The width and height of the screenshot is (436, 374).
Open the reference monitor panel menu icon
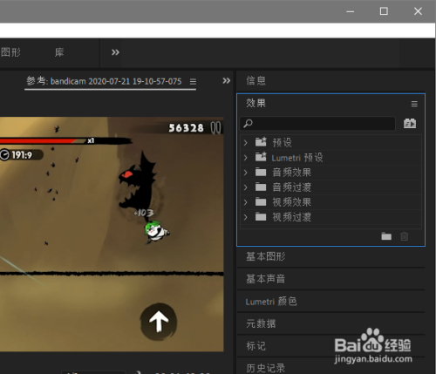pyautogui.click(x=193, y=82)
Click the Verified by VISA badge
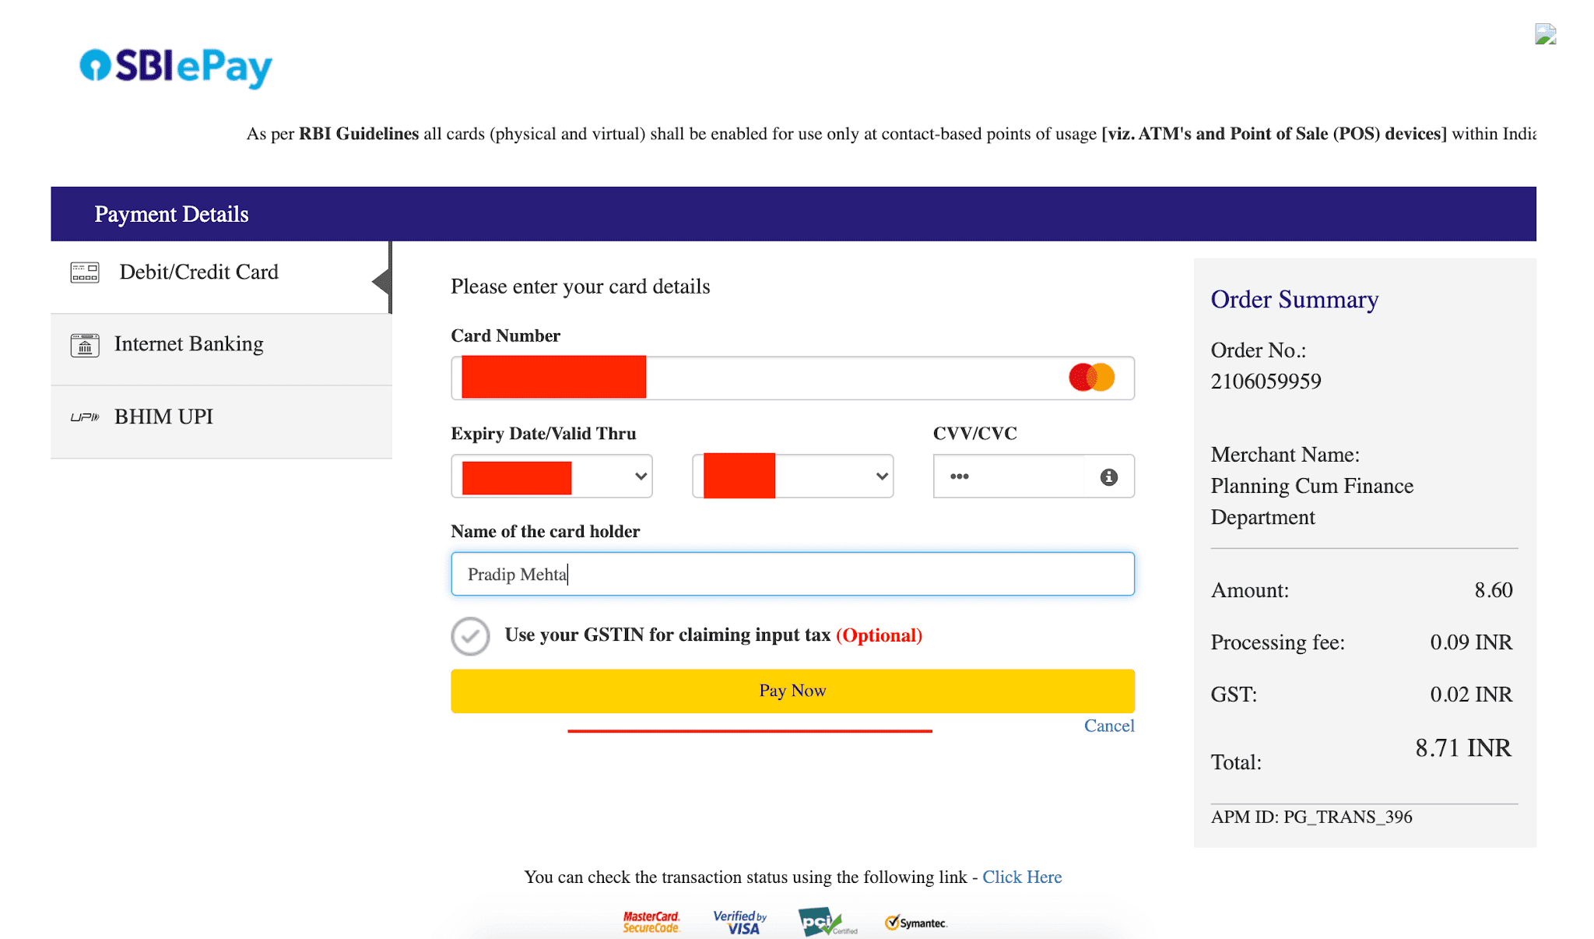1594x939 pixels. 740,922
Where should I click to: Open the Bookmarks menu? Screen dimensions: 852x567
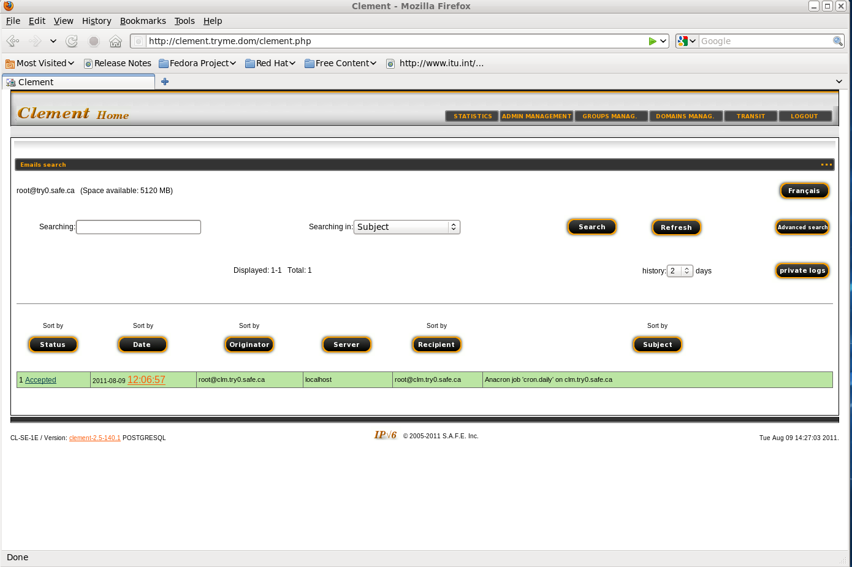(143, 21)
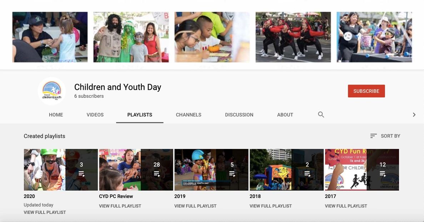The width and height of the screenshot is (424, 222).
Task: Click the playlist queue icon on 2020 playlist
Action: point(81,174)
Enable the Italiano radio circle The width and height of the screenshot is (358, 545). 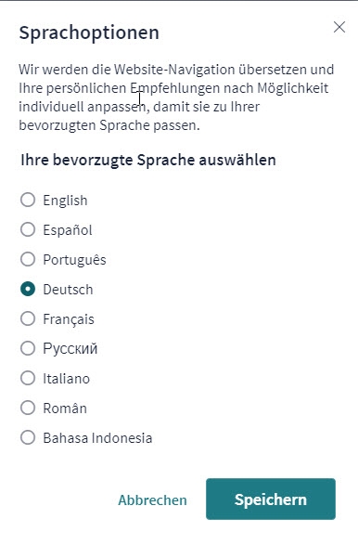click(x=28, y=378)

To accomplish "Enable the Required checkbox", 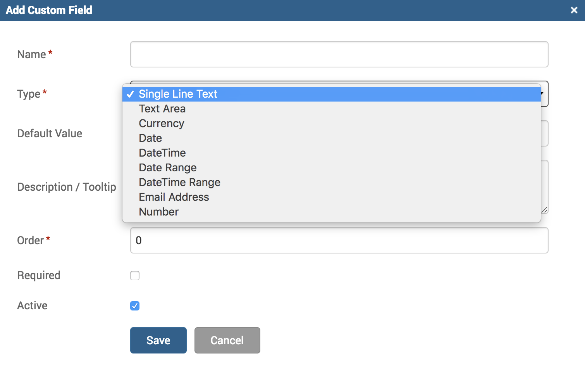I will point(135,276).
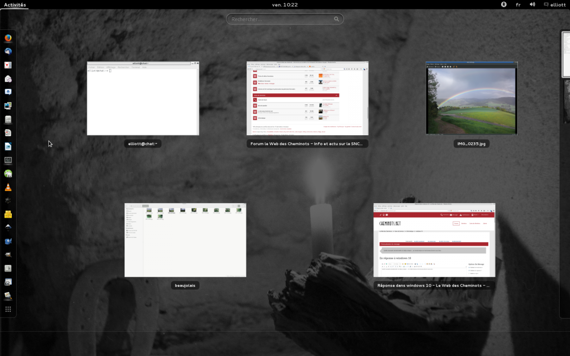This screenshot has width=570, height=356.
Task: Launch VLC media player from the dash
Action: pyautogui.click(x=8, y=187)
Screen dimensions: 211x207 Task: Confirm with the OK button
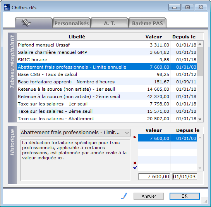[x=185, y=196]
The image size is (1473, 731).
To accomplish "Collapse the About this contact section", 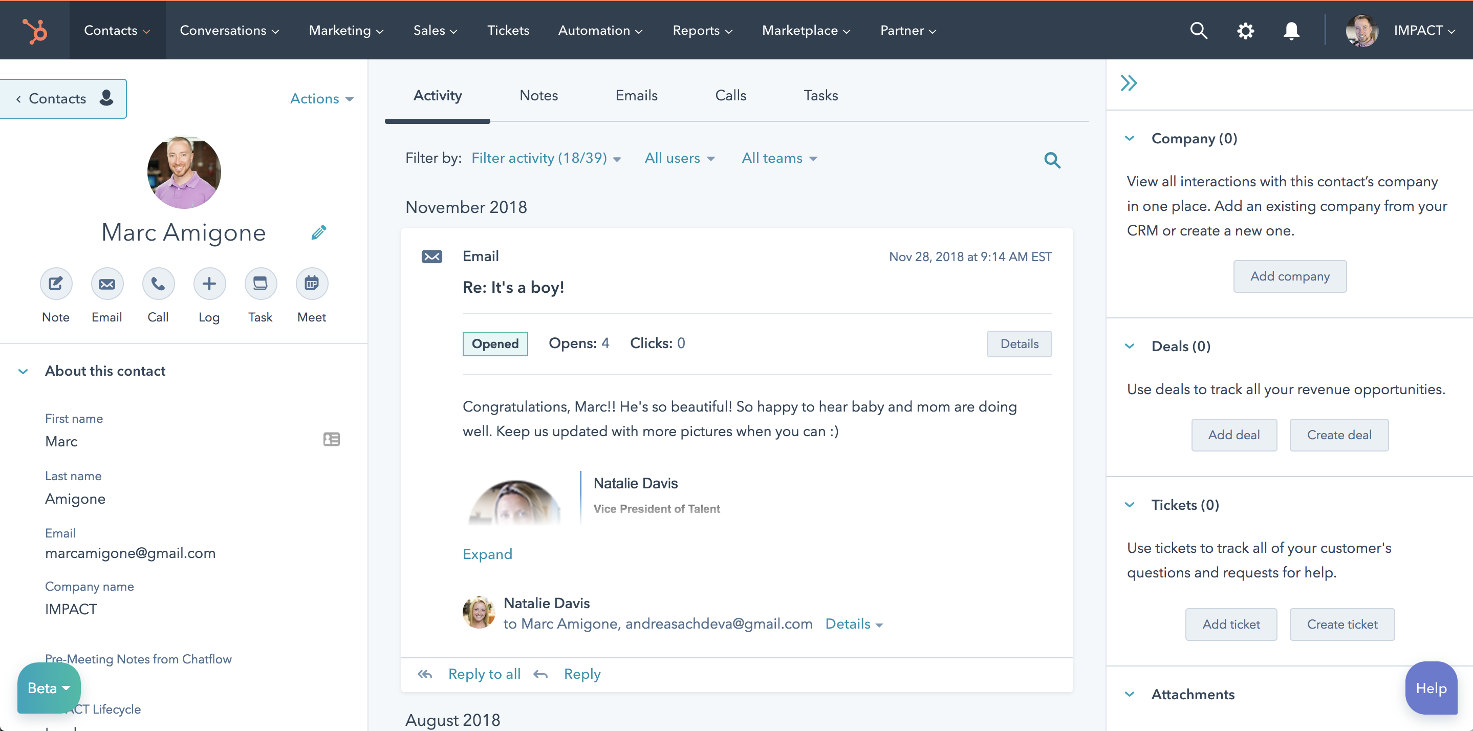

▶ What is expected
From the top of the rows through the line that contains "1594x939 pixels. 740,922", swap "reference monitor" for "waveform monitor" and reproduce those lines with nothing else changed, omitting the pictures.

▶ Written response
The width and height of the screenshot is (436, 374).
Open the waveform monitor panel menu icon
pyautogui.click(x=193, y=82)
Click the Verified by VISA badge
1594x939 pixels. 740,922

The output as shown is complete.